3. Initiate Multipart Upload
aws glacier initiate-multipart-upload --account-id - --archive-description "multipart upload test" --part-size 1048576
--vault-name myvault
Response:
{
"location": "...",
"uploadId": "ssW0Kx..."
}
4. Assign Upload ID and Upload Parts
UPLOADID="ssW0Kx..."
aws glacier upload-multipart-part
--upload-id $UPLOADID --body chunkaa --range 'bytes 0-1048575/*' --account-id - --vault-name myvault
aws glacier upload-multipart-part --upload-id $UPLOADID --body chunkab --range 'bytes 1048576-2097151/*' --account-id -
--vault-name myvault
aws glacier upload-multipart-part --upload-id $UPLOADID --body chunkac --range 'bytes 2097152-3145727/*' --account-id -
--vault-name myvault
5. Generate Checksums for Each Part
openssl dgst -sha256 -binary chunkaa > hash1
openssl dgst -sha256 -binary chunkab > hash2
openssl dgst -sha256 -binary chunkac > hash3
6. Combine Hashes
cat hash1 hash2 > hash12
openssl dgst -sha256 -binary hash12 > hash12hash
cat hash12hash hash3 > hash123
openssl dgst -sha256 hash123
Result:
SHA256(hash123)= 9628195f...
Assign to variable:
TREEHASH=9628195f...
7. Complete Multipart Upload
aws glacier complete-multipart-upload --checksum $TREEHASH --archive-size 3145728 --upload-id $UPLOADID --account-id -
--vault-name myvault
Retrieving Data from Glacier
Data in Glacier cannot be instantly retrieved. You must initiate a retrieval job.
Example:
aws glacier initiate-job --account-id - --vault-name myvault --job-parameters '{"Type": "archive-retrieval", "
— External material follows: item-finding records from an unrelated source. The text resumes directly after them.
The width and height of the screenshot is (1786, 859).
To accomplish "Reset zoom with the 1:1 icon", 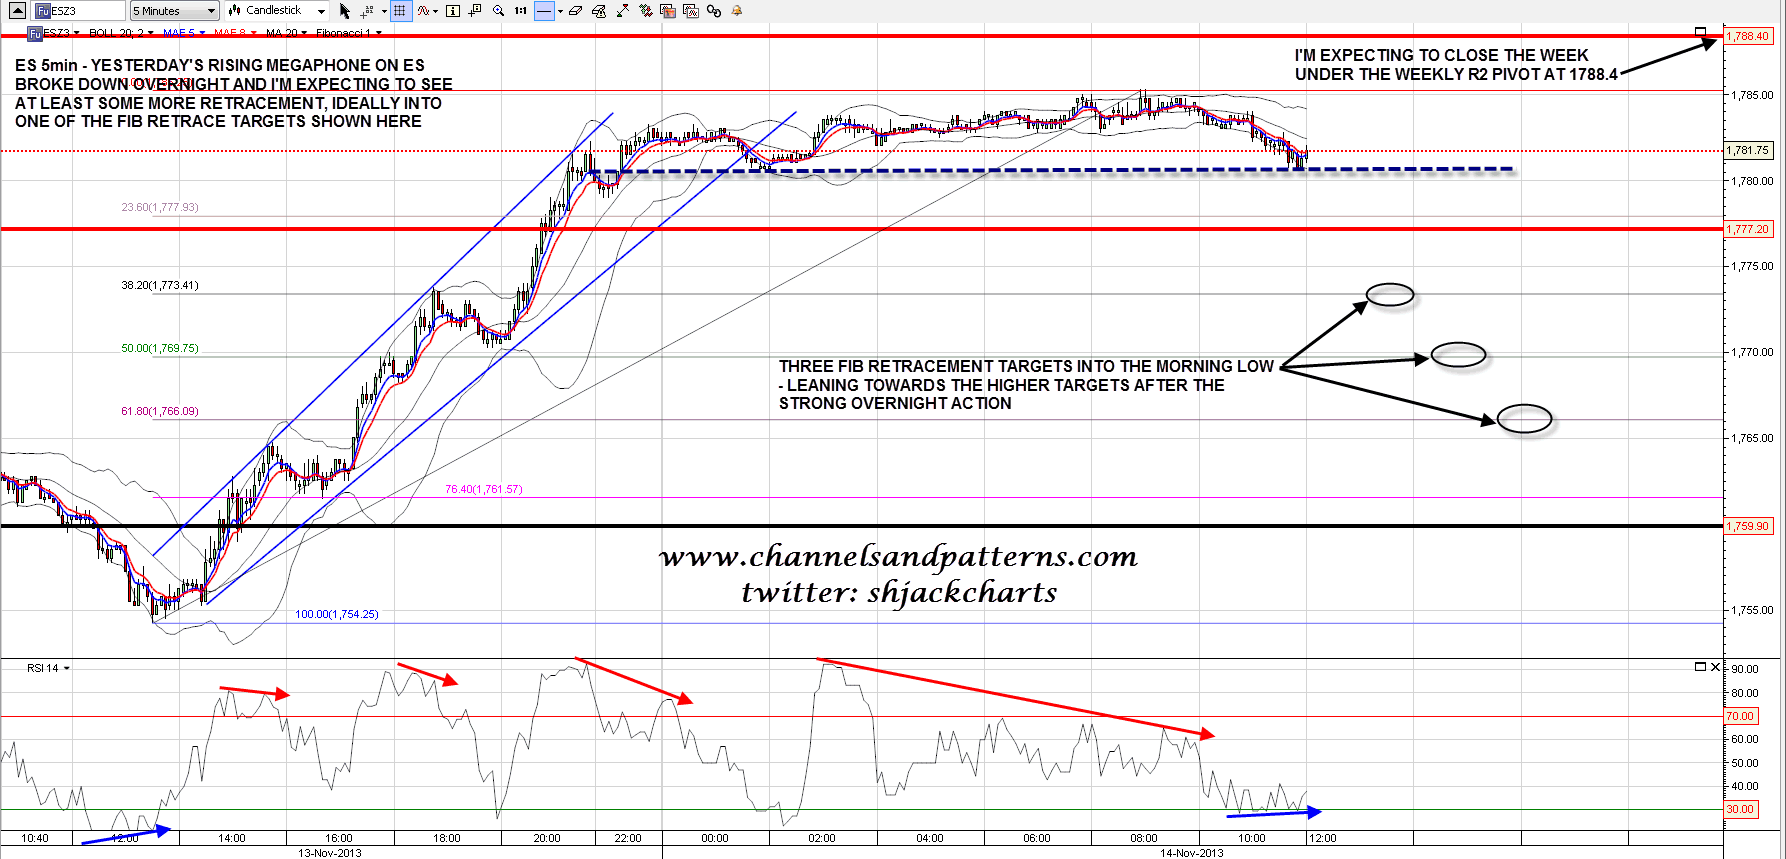I will (521, 11).
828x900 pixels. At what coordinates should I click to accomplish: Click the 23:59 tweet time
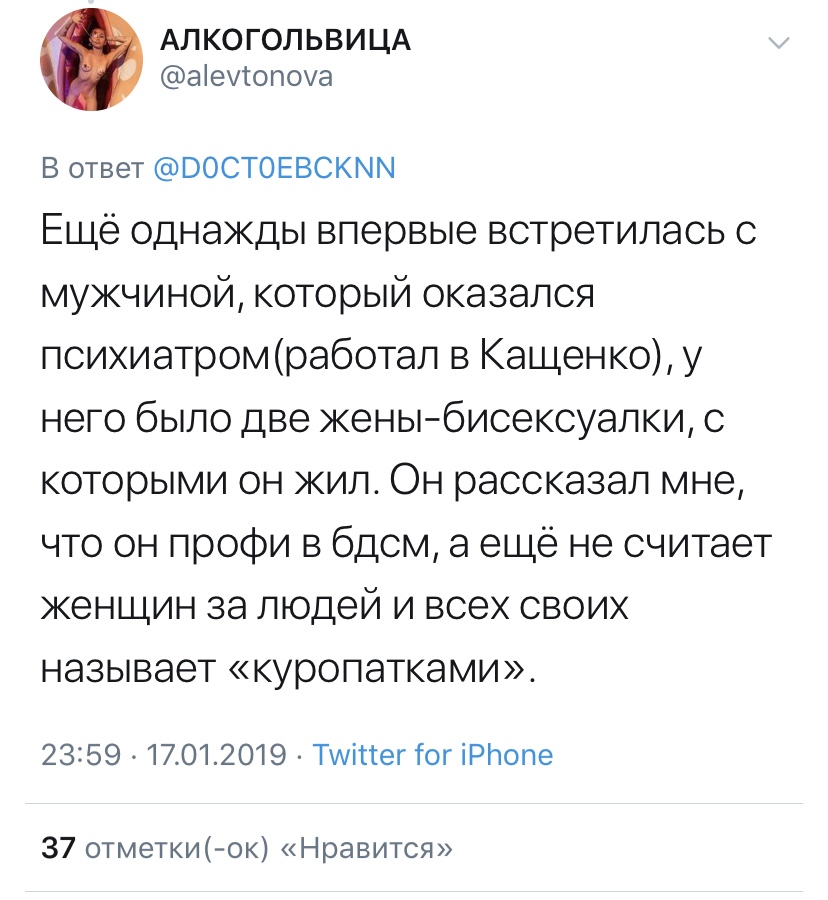(x=81, y=755)
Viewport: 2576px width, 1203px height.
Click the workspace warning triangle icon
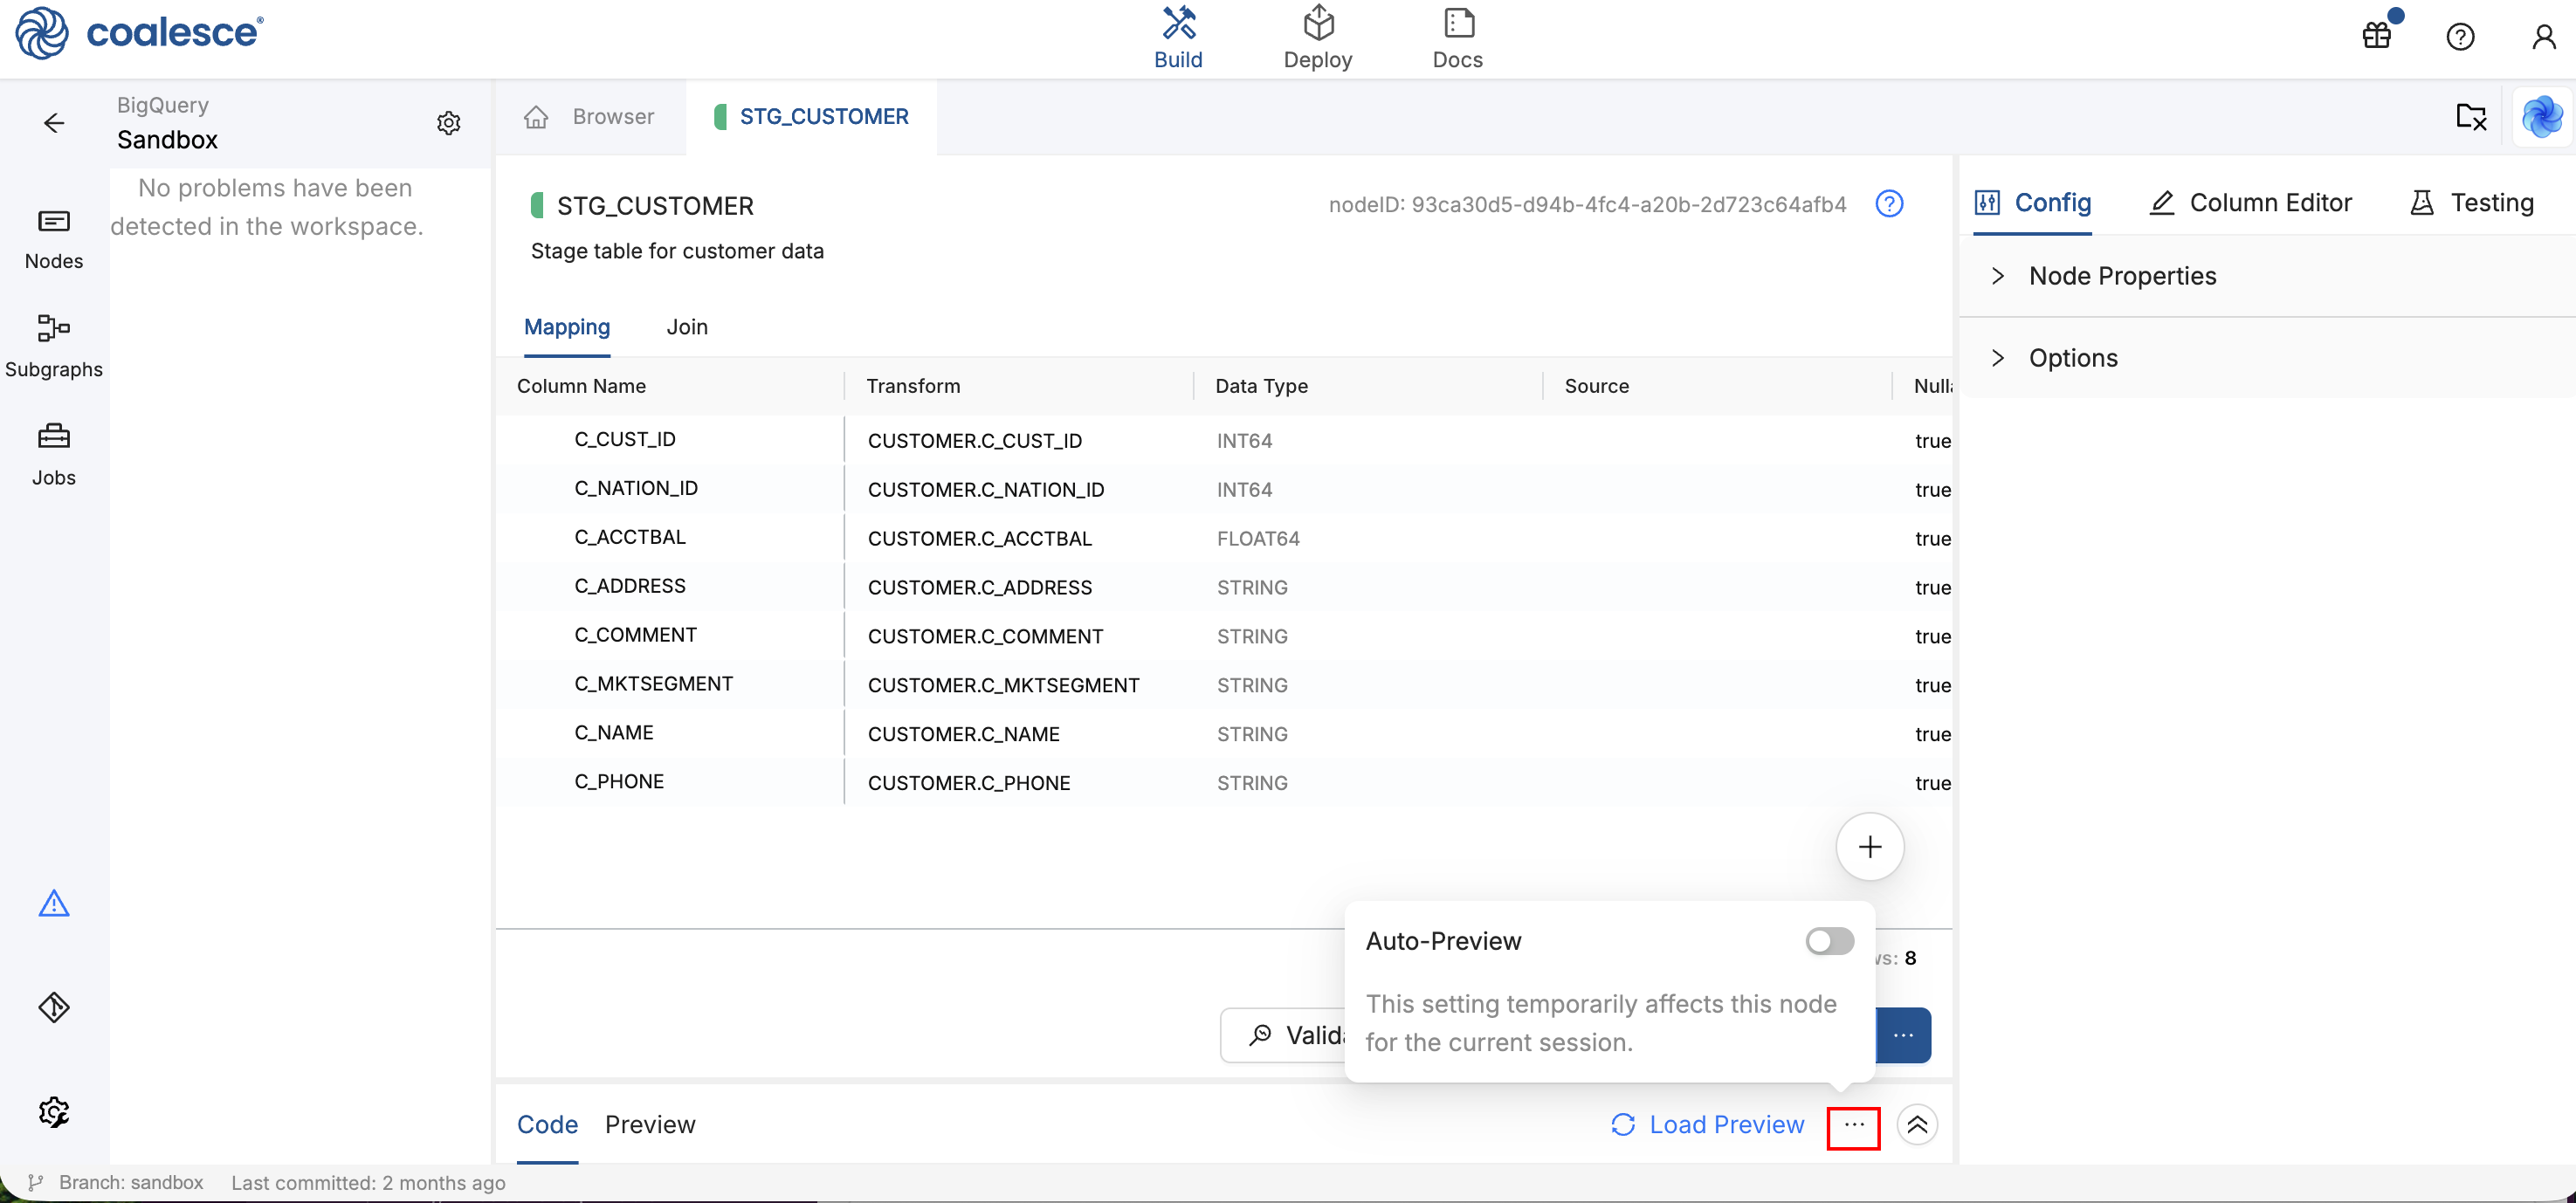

ArchiveId": "ARCHIVE_ID"}'
Then check job status:
aws glacier describe-job --account-id - --vault-name myvault --job-id JOB_ID
Once completed, download the archive:
aws glacier get-job-output --account-id - --vault-name myvault --job-id JOB_ID output_file.txt
Lifecycle Policies with S3 + Glacier
Often, instead of directly uploading to Glacier, organizations:
- Store objects in S3 Standard first
- Define a lifecycle policy to transition them into S3 Glacier or S3 Glacier Deep Archive after a number of days
Example use case:
- Keep logs in S3 Standard for 30 days
- Move them to Glacier for 1 year
- Finally, move them to Glacier Deep Archive for long-term retention
Additional Notes
- Glacier Vault Lock: Provides compliance controls (e.g., write-once-read-many, WORM).
- Pricing: Very cheap storage, but retrieval and early deletion (less than 90 days) have additional costs.
- Alternatives: For infrequently accessed but still “hot” data, consider S3 Glacier Instant Retrieval or S3 Glacier Flexible Retrieval storage classes instead of pure Glacier vaults.